My goal is to do standalone HTML 5 Markup validation with an XSD schema in java.
In the following I describe my approach.
Any help is appreciated -- also if there is an alternative or better way to do this.
Trang [3], is an open-source converter for different XML schema languages and should be able to convert from Relax NG to XSD. With the WHATTF schema, a trang converter call can be made as follows:
$ java -jar ./trang.jar ./whattf/syntax/relaxng/html5.rnc html5.xsd
However, trang produces many of the following wanrnings on incorrect type conversion:
whattf/syntax/relaxng/applications.rnc:265:51: warning: cannot convert datatype library "http://whattf.org/datatype-draft"; using datatype "string"
[...]
I think for trang to be working, one needs to pass pluggable-datatypes [4] to jing. Jing [5]

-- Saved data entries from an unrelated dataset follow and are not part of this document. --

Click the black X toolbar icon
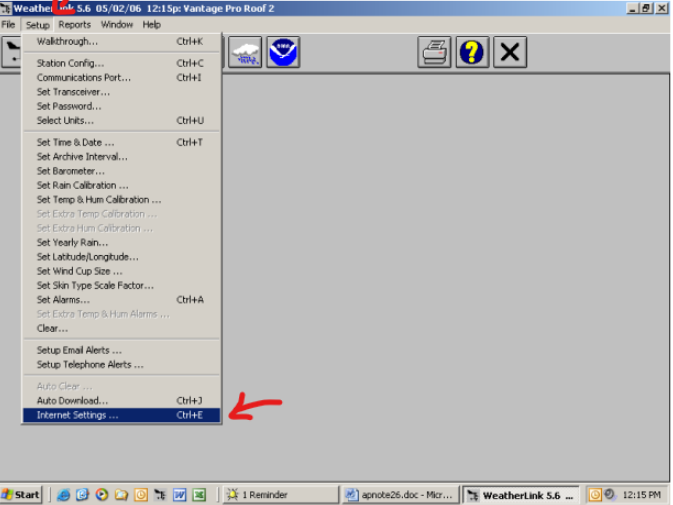The height and width of the screenshot is (505, 673). [x=509, y=52]
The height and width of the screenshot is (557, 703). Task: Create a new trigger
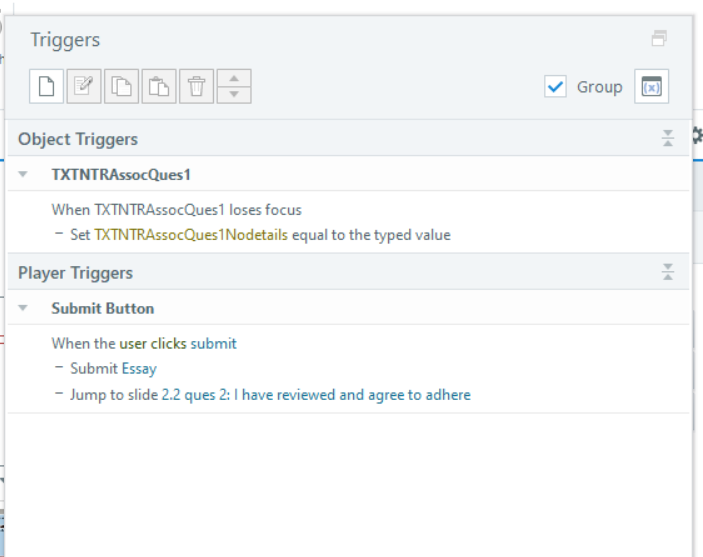[x=47, y=87]
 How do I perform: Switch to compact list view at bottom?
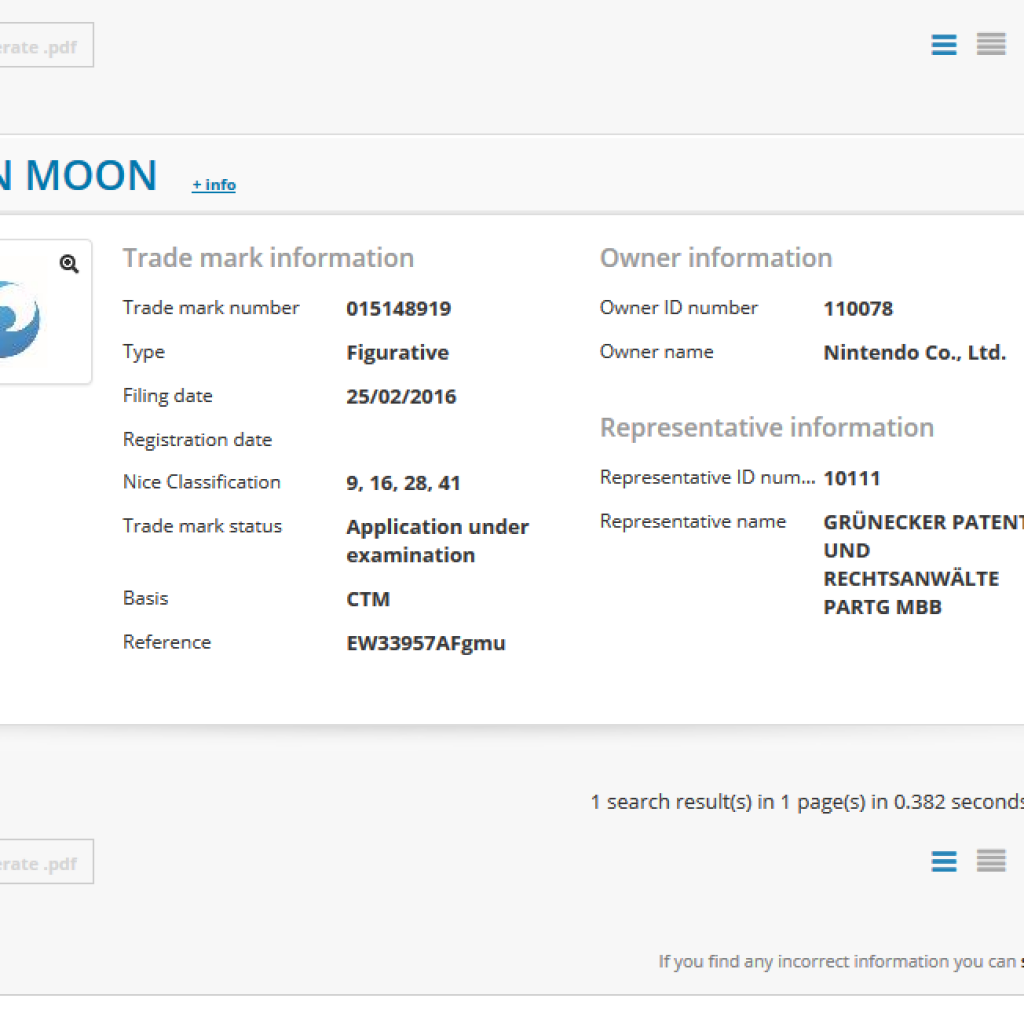(x=991, y=861)
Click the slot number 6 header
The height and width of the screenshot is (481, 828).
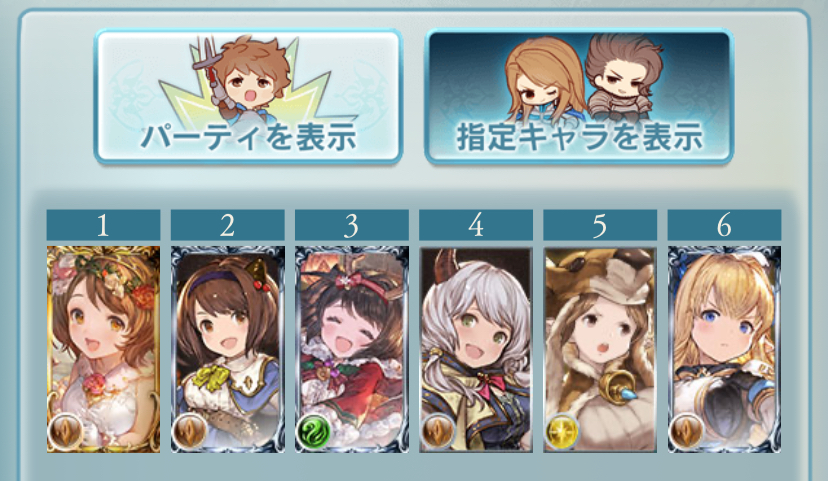(724, 225)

is a Relax NG validator and I think it used by trang.
In the whattf/syntax/relaxng/datatype folder a java implementation for these pluggable-datatypes is provided. Thus I created a html5-datatypes.jar and added it to trangs classpath as follows:
$ java -cp ./html5-datatypes.jar -jar ./trang.jar ./whattf/syntax/relaxng/html5.rnc html5.xsd
However, this results in the same errors.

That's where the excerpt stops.